La literatura hagiográfica, de carácter pedagógico y propagandístico, centra la atención en las acciones caritativas de hombres de Iglesia virtuosos, sobre todo obispos y abades, revestidos de una aureola de santidad y poderes sobrenaturales. Ciertas o no, y a veces claramente exageradas o fantasiosas, las acciones que los relatos les atribuyen reflejan las esperanzas y las angustias de los hambrientos, así como el poder remediador que la Iglesia les atribuía. Las «Vidas de santos» y los «Libros de milagros» nos hablan de abades y abadesas que tenían el poder de multiplicar los alimentos y la bebida (san Columbano, santa Aldegonda), salvar el ganado cuando había sequía (san Galo), conseguir con la plegaria la llegada milagrosa de naves cargadas de alimentos en un año de escasez (san Judoc) y, de manera más realista, alimentar con los propios recursos o con los de las instituciones que regían a multitud de hambrientos (san Benito de Aniano, Rábano Mauro).
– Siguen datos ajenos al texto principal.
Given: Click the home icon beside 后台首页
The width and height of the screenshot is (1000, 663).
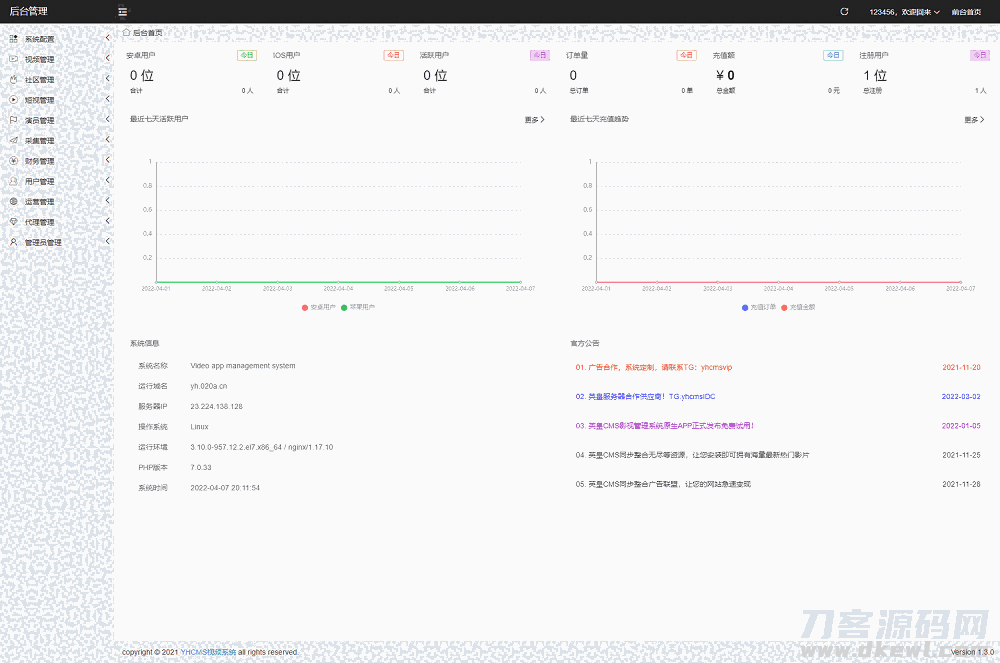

Las mismas obras nos ilustran también sobre la acción benefactora de obispos santos, como Desiderio de Cahors y Mauricio de Angers, que dieron años de prosperidad a sus diócesis, o como Remigio de Reims, que, siguiendo la tradición de los senadores y magistrados romanos, almacenaba grano de los dominios episcopales para ayudar al pueblo si había necesidad y, cuando la situación se torcía, mandaba hacer coemptiones , para poder efectuar distribuciones o ventas a bajo precio. 57Al margen de las exageraciones o falsedades que esta literatura contenga, no hay duda de que, difundida por la palabra, alimentaba las esperanzas de los necesitados y traducía una realidad: la ayuda que instituciones eclesiásticas como los monasterios y algunos clérigos memorables dieron a pobres y hambrientos.